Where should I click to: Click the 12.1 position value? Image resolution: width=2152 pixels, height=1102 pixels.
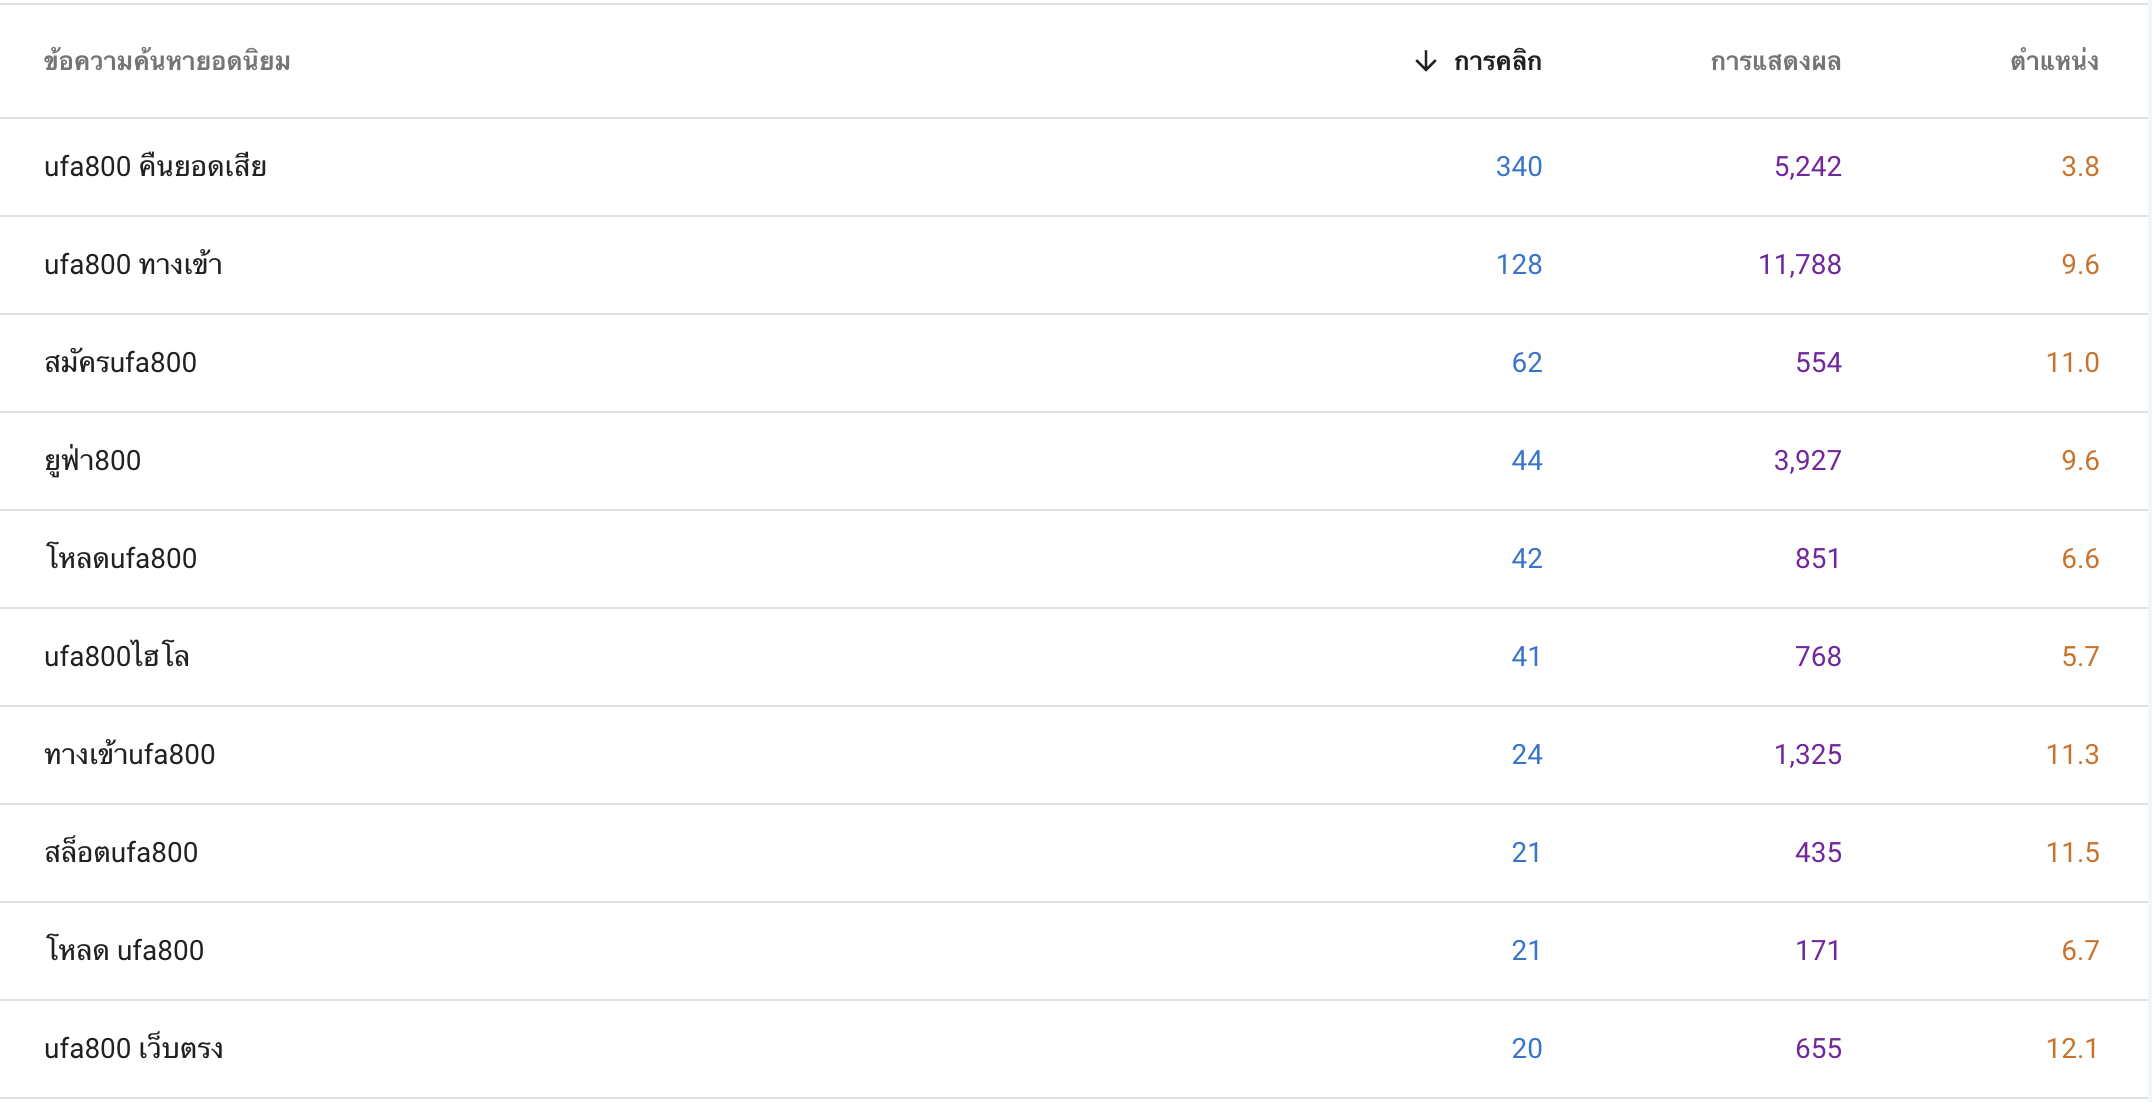2072,1049
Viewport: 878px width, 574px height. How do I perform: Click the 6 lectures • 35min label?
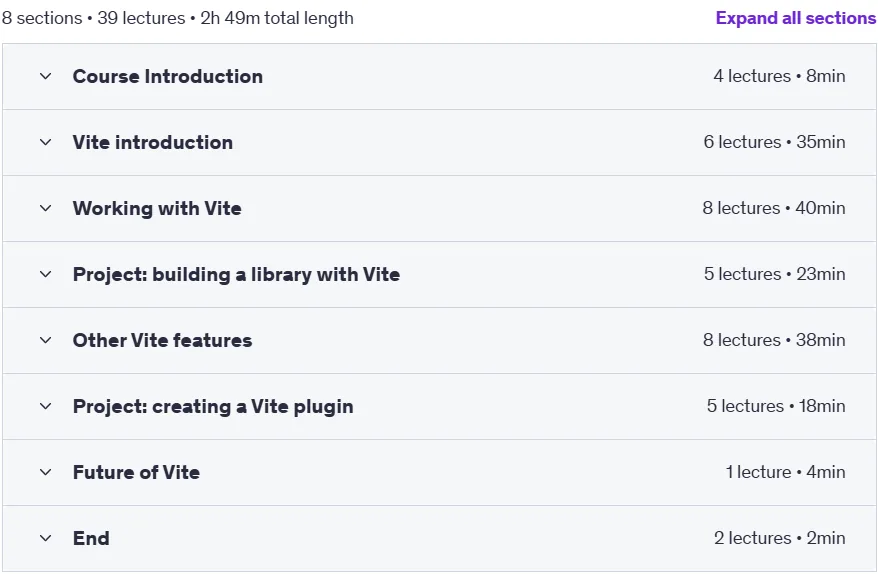(774, 142)
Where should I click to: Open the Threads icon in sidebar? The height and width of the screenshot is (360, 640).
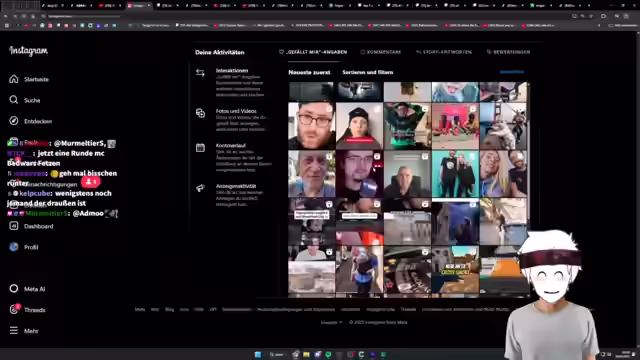tap(14, 309)
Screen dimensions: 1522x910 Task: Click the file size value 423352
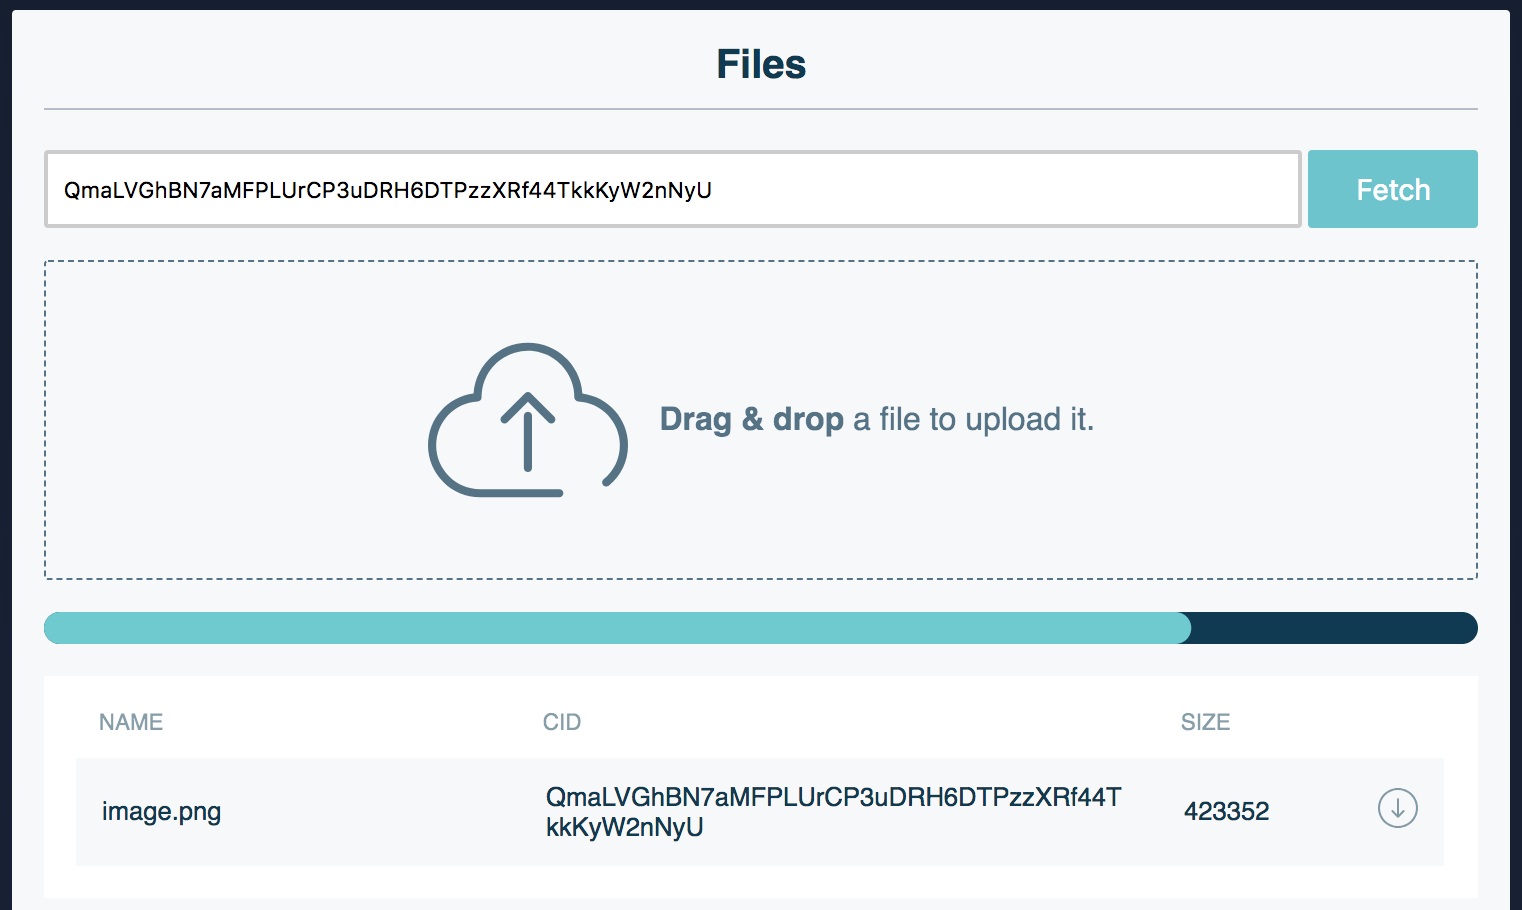coord(1226,811)
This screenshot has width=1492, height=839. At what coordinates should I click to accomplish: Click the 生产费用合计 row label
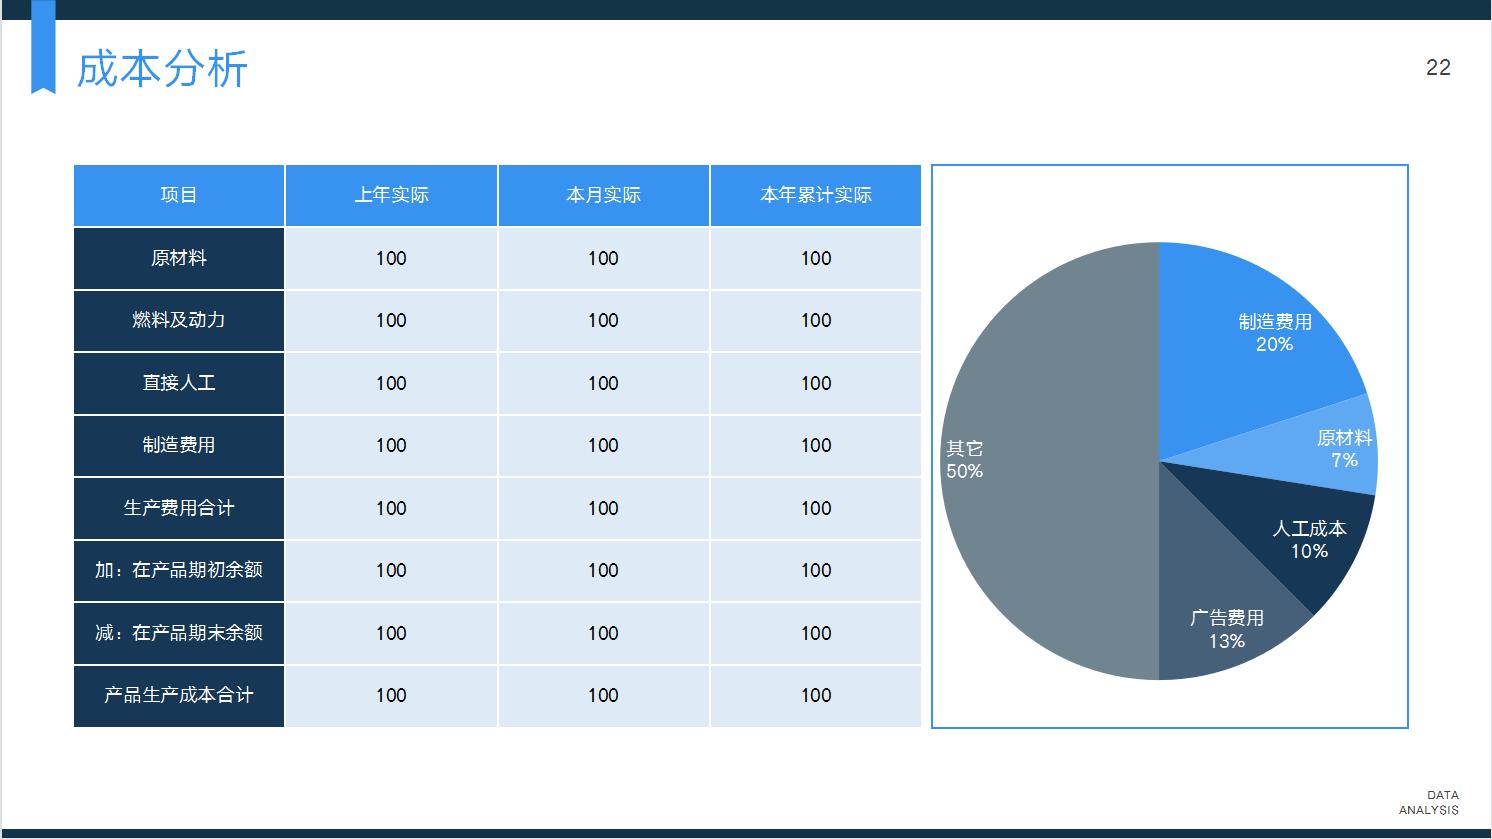(x=178, y=508)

**EXERCISE DETAILS:**
Copy nothing but the lines from the line that contains "Screen dimensions: 1522x910" through the end of the listing, exactly, and keep pictures out of it.

**REPLY TO THE EXERCISE:**
Screen dimensions: 1522x910 Task: Click the file size value 423352
coord(1226,811)
This screenshot has width=1492, height=839. At what coordinates should I click to accomplish: Click the 生产费用合计 row label
(x=178, y=508)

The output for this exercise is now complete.